Catholics told they need no longer aim for Heaven

In a ruling that will come as a great relief to many Catholics, Pope Francis has used his latest interview with Eugenio Scalfari (or "Scalfie") to explain that they no longer need to aim for Heaven if they don't want to.

lift

Up or down? Now you have a choice.

As Pope Francis explained, "A lot of Catholics try to obey the Church's laws because they hope (ultimately) to end up in Heaven, which is traditionally regarded as quite a nice place. But there is also plenty of space in Hell, if you don't mind the German theologians reserving the sun-loungers. So if you're finding the path of righteousness a bit difficult to follow, well, don't worry, there are other possibilities!"

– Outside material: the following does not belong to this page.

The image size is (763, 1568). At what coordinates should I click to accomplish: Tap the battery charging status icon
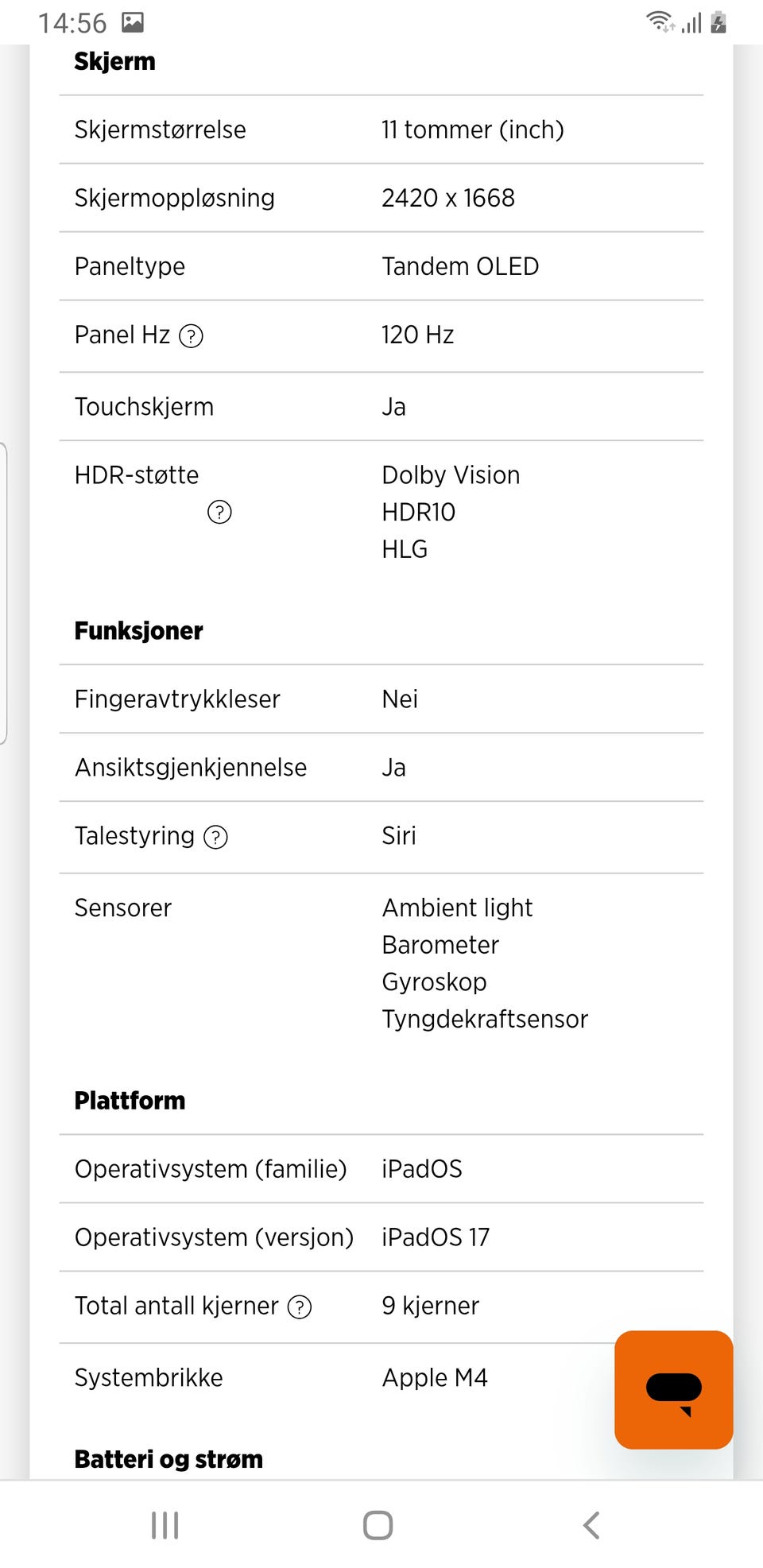[718, 22]
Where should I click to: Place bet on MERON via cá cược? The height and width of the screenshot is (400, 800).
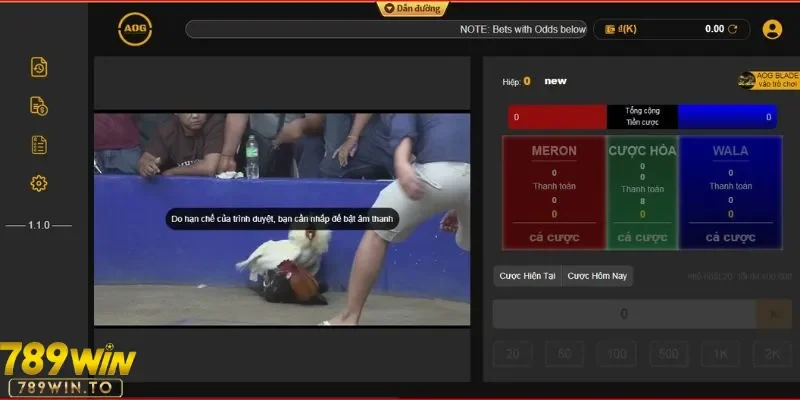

A spokesman for Satan, who refused to give his name but is believed to be a German cardinal, added: "The Holy Father is perfectly correct in what he says. In Hell there is never any 'test' or 'exam' you have to pass - getting in is as easy as getting onto a university course in Gender Studies, and with as great a sense of achievement."

The Pope's ruling has greatly simplified the question whether, for example, people in adulterous relationships can take Communion. They can go ahead, provided that the presiding priest doesn't interfere, and nobody will say anything until they die.

spurious selfie

The Pope takes part in a "Scalfie"

UPDATE: it seems that after all the Pope's alleged "Scalfie" was not genuine. You'll have to behave yourself after all.

9 comments:

  1. As long as you have Heaven's postcode, your SatNav should get you there. Mind you, it might take you along the back roads, which can be a bit of a purgatory. It can be Hell without one.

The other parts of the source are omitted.